My third layer of tracking (the firewall is the first, syslogd hack is the second) is to use a sniffer. I run a sniffer on the firewall that sniffs any traffic going to or from the honeypot. Since the honeypot is isolated by the firewall, you know all traffic goes through the firewall. The advantage of a sniffer is it picks up all keystrokes and screen captures, to include STDIN, STDOUT, and STDERR. This way you see exactly what the black-hat is seeing. Also, all the information is stored on the firewall, safely protected from the black-hat (I hope :). A disadvantage is the black-hat can hide his moves with encryption, such as ssh. However, if you are not running any such services on your honeypot, the blackhat may not use them. Also, a sniffer can be spoofed by advanced users, as discussed by the paper linked above.

My sniffer of choice is snort. Written by Marty Roesch, snort is a powerful ids sniffer that has all the functionality of tcpdump and much more. You can capture all the keystrokes in most plaintext sessions (example). It also has builtin IDS functionality, including customizable alerting and logging feartues. For examples of an IDS database, check out www.whitehats.com, which has an online signature database and several example config files. To check out the config file I use for snort, click here. You may want to run several different sniffers and/or IDS systems at the same time, such as Dragon, NFR, or Real Secure. Another idea I am playing with is running proxy servers on the firewall. That way specific traffic that runs through the firewall is proxied, allowing for more control and logging. I'm trying it out now with just a http proxy server on the firewall.

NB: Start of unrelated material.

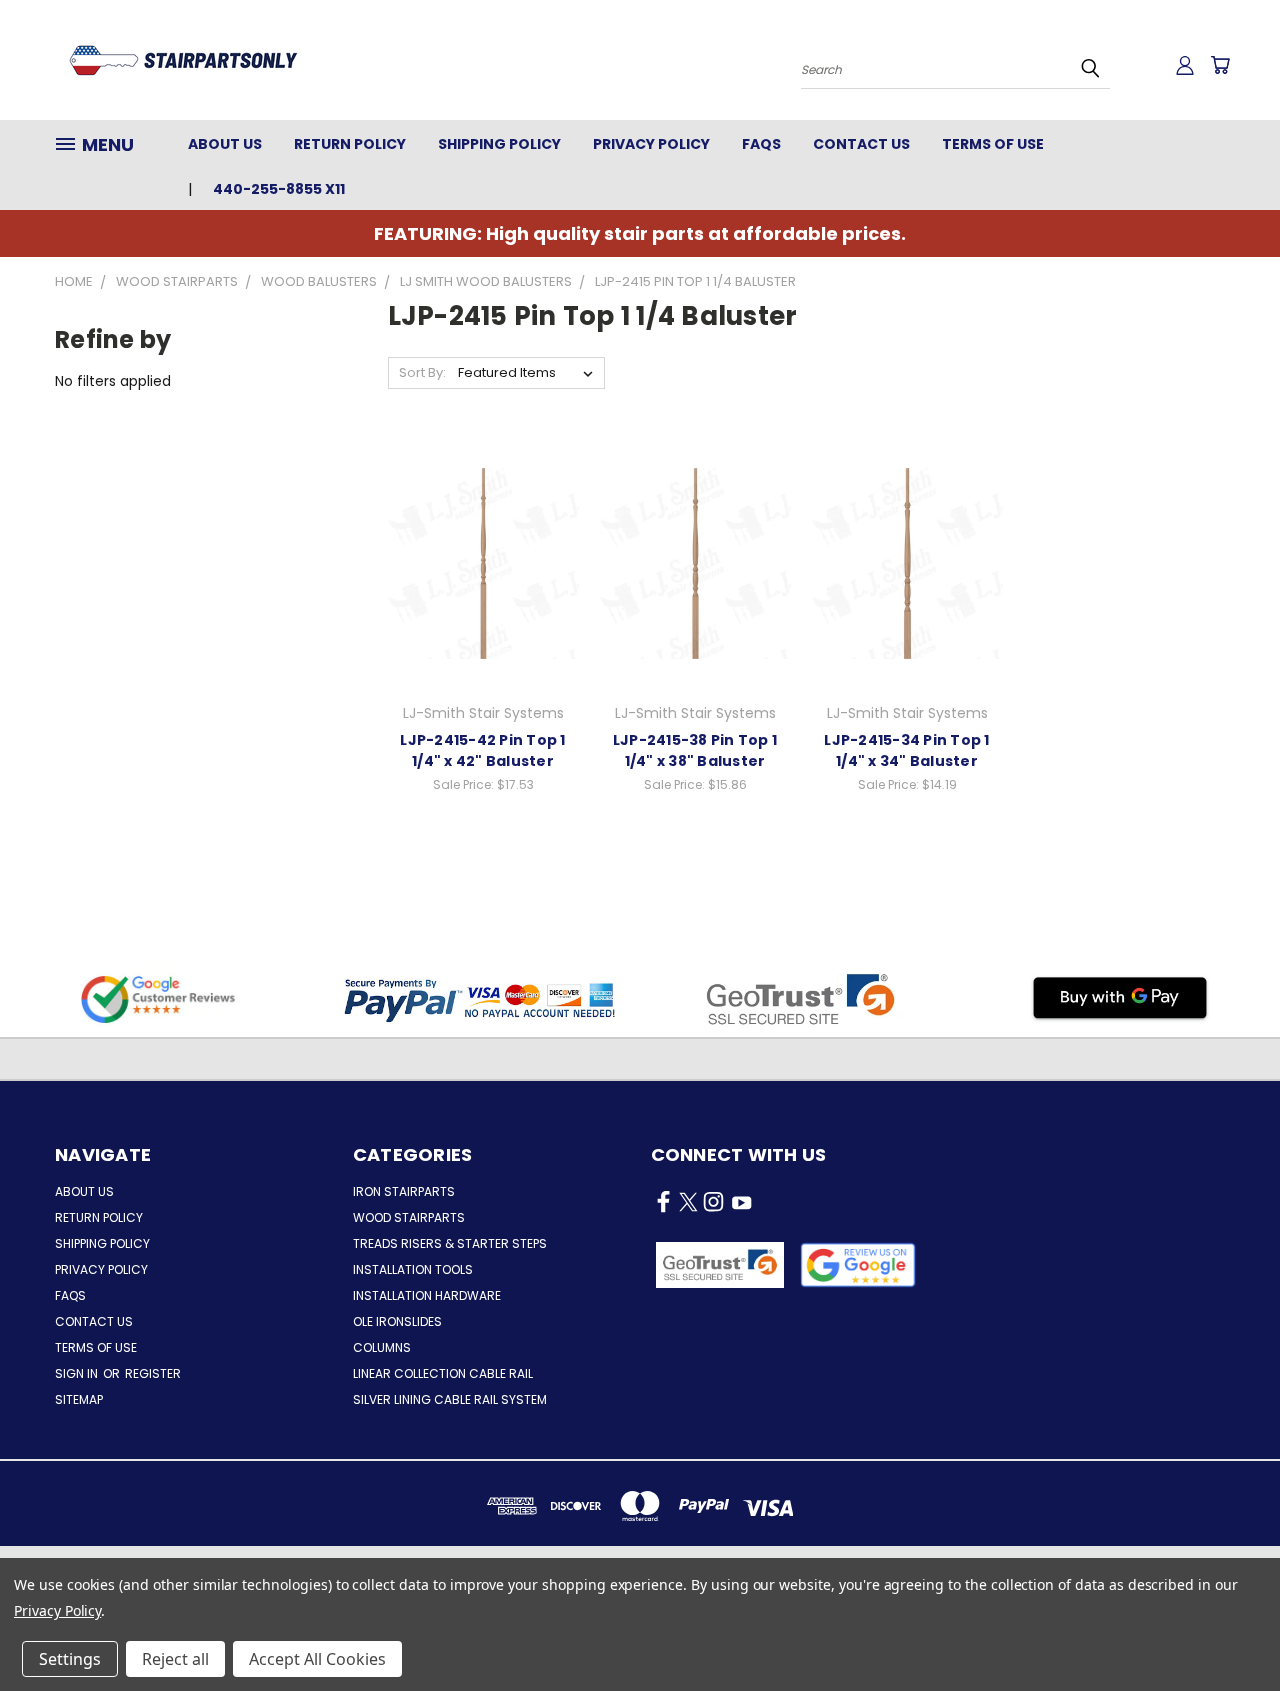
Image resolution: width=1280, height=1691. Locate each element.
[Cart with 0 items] (1220, 65)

Another option for capturing keystrokes is to modify the shell. Most shells can be modified so that not only are all the keystrokes stored in the history file (such as .sh_history or .bash_history) but the shell can be modified to log all the keystrokes to syslog. Thus, the unknowning black-hat will have his keystrokes logged to syslog, and potentially a remote syslog server. Antonomasia has provided code to modify the bash file. Once again, use this with caution. The more modifications you make to a system, the greater the chance the modifications (and your honeypot) will be discovered. However, the advantage to this method is you will capture all keystrokes, including those from an encrypted session.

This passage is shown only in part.